> _WHAT THIS TASK INVOLVES_:
I'd like every record given again exactly, please.

Saved data entries:
BEGIN
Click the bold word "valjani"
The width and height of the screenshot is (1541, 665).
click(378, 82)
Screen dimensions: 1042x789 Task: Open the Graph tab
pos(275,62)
END
> _RESULT BELOW_:
Click the bold word "valjani"
The width and height of the screenshot is (1541, 665).
click(378, 82)
Screen dimensions: 1042x789 Task: Open the Graph tab
pos(275,62)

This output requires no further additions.